Just something for you to ponder.
jb
Jonathan:
You could have done this same topology with a single ISP connection and a router. When I say router … I mean a true router like a Cisco or NetScreen. Or you could have converted a beige box and run IPCop, Smoothwall, Astaro, etc. Per your diagram, it appears that you have multiple hosts dual-homed with multiple NICs. The dual NICs and extra cabling could be avoided.
A three segment network (home, XBOX, work) utilizing a single routing firewall device could handle this easily. DHCP services could be handled within the single device or via an external server somewhere in the network. Open wifi running in the XBOX zone as you have it shown - could be setup and controlled again by the routing device. VPN services could also be utilized. If required, secondary IP subnets within a single zone could provide additional services … say in the work zone for the VMs.
You’re very right, this is totally doable with a whitebox running Linux and some extra software. I like the router approach because of the low-maintenance/set-it-and-forget-it aspect, and because I haven’t got the time to learn all the ins and outs of another OS…
If you’d be interested in posting a “how-to” on configuring the apps you mentioned to do part or all of this set-up, I’d love to post it on my website, and try it out when I’ve got the time…
Wow. Suddenly I don’t feel quite so crazy.
I’ve got a Soekris Engineering box that I’m using as a firewall, running m0n0wall. It’s got 8 (yes, eight) interfaces. We’ve got the WAN (connected to the cable modem), LAN (connected to my main house network), DMZ (for the webserver, which also doubles as my remote webmail server) (which talks to the IMAP server on the main network’s primary file server).
Add to that a “trusted wireless” network (with mac filtering, absurdly long WPA2 keys, etc.) for my one-and-only wireless laptop, a “guest wireless” network (no mac filtering, an easier to type key, and no local access other than to my own webserver) (more general Internet filtering possible but not yet in place).
I plan to move all my media devices (hacked TiVos, Squeezeboxes, what-have-you) to a separate network, possibly as a VLAN but probably just as a separate LAN altogether, and dual-home the main server (so it can serve media to that LAN) but connect it to the real world through the 6th port on the FW.

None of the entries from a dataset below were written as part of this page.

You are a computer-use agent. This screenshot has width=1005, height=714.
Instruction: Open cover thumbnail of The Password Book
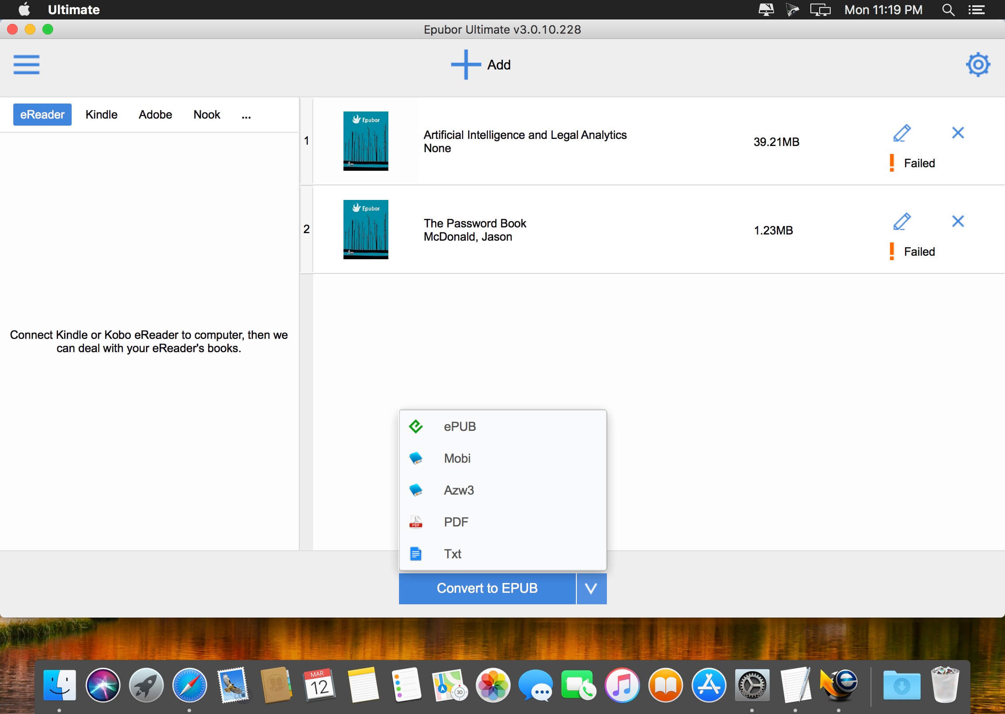point(366,230)
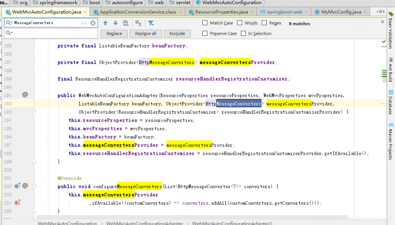395x225 pixels.
Task: Click into the replace text field
Action: click(x=51, y=33)
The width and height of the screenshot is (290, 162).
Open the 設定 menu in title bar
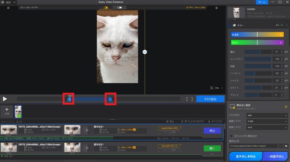coord(9,2)
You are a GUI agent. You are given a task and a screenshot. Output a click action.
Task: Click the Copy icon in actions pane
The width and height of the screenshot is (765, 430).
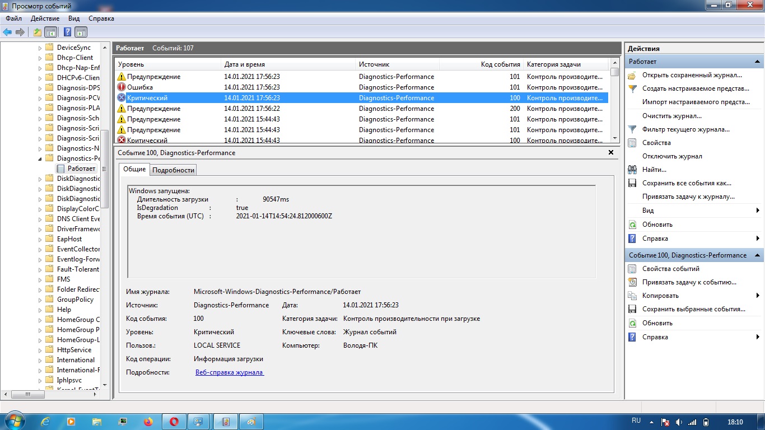point(632,296)
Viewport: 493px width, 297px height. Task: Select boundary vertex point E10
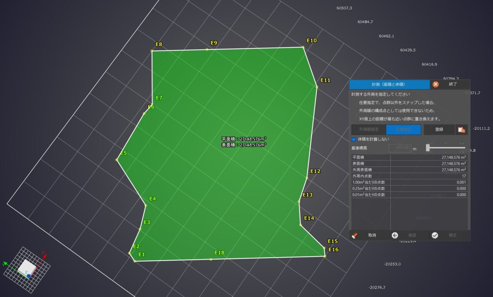click(x=303, y=47)
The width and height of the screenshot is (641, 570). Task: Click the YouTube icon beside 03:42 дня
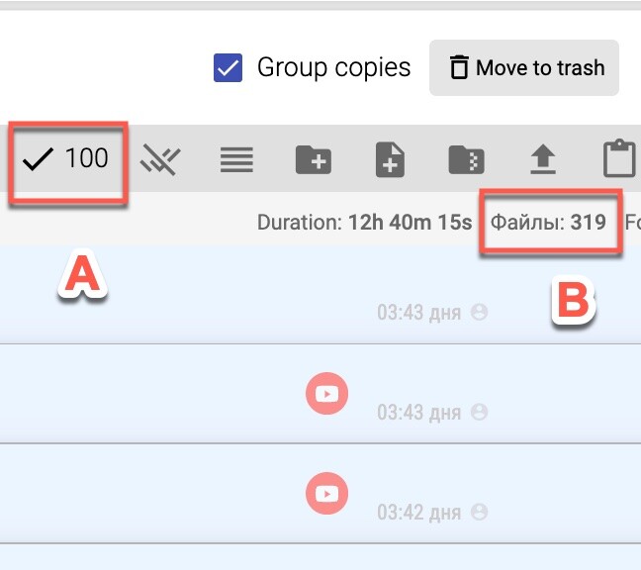(325, 492)
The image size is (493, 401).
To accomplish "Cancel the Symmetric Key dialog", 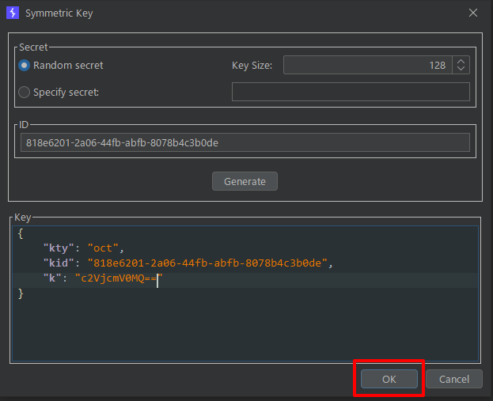I will coord(454,379).
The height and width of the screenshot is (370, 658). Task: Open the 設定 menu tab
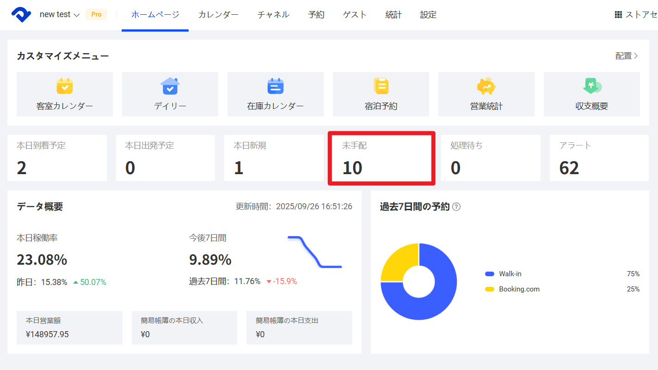coord(428,15)
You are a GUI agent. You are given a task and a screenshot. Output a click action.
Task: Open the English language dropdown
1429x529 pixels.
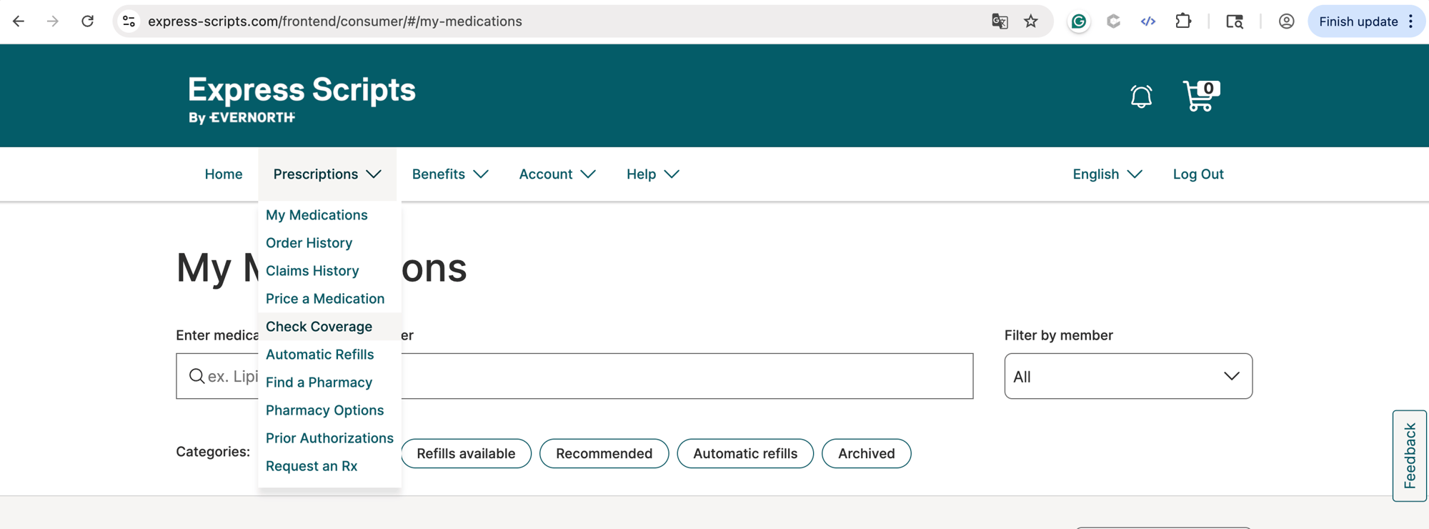point(1107,174)
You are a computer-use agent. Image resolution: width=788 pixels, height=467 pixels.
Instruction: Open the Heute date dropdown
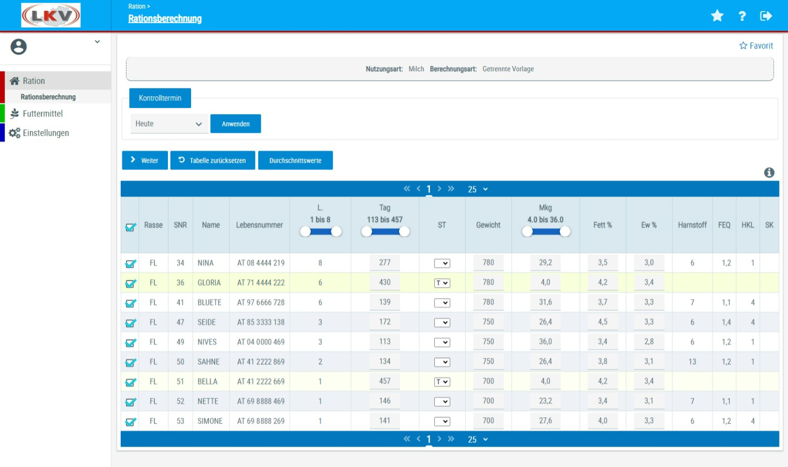(169, 124)
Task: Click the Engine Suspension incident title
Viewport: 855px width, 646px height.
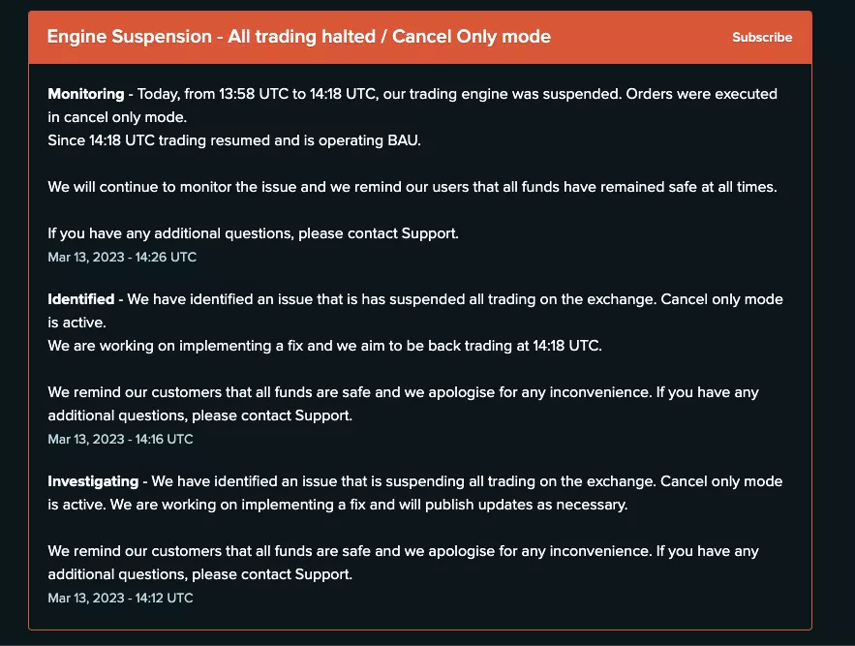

So I’ll actually have 5 LANs (primary, DMZ, media, and two wireless). Will still have two ports left on the FW for a possible development / testing network.
Oh, and all the house wiring (36 ports, though to be fair 12 of them are in the “server room”) is Cat-6 (but the 110-block and patch panel are only Cat-5e). I plan to replace the Cisco with a gigabit switch in the future.
I’m pretty sure you could use something like this too — m0n0wall should certainly be able to route and FW two different WAN connections to the various networks within the house, and you’d help to further limit the possible unforeseen bridging issues alluded to in one of the posts here. And you might even be able to get some bonding between the two WAN circuits working for certain ports. The Soekris box isn’t cheap (like $250+ for my setup), but it’s Way Cool, runs off a 12v wall wart, and is the only small (that is, not Symantic or Cisco or other Enterprise-grade) firewall with more than two actual controlled interfaces.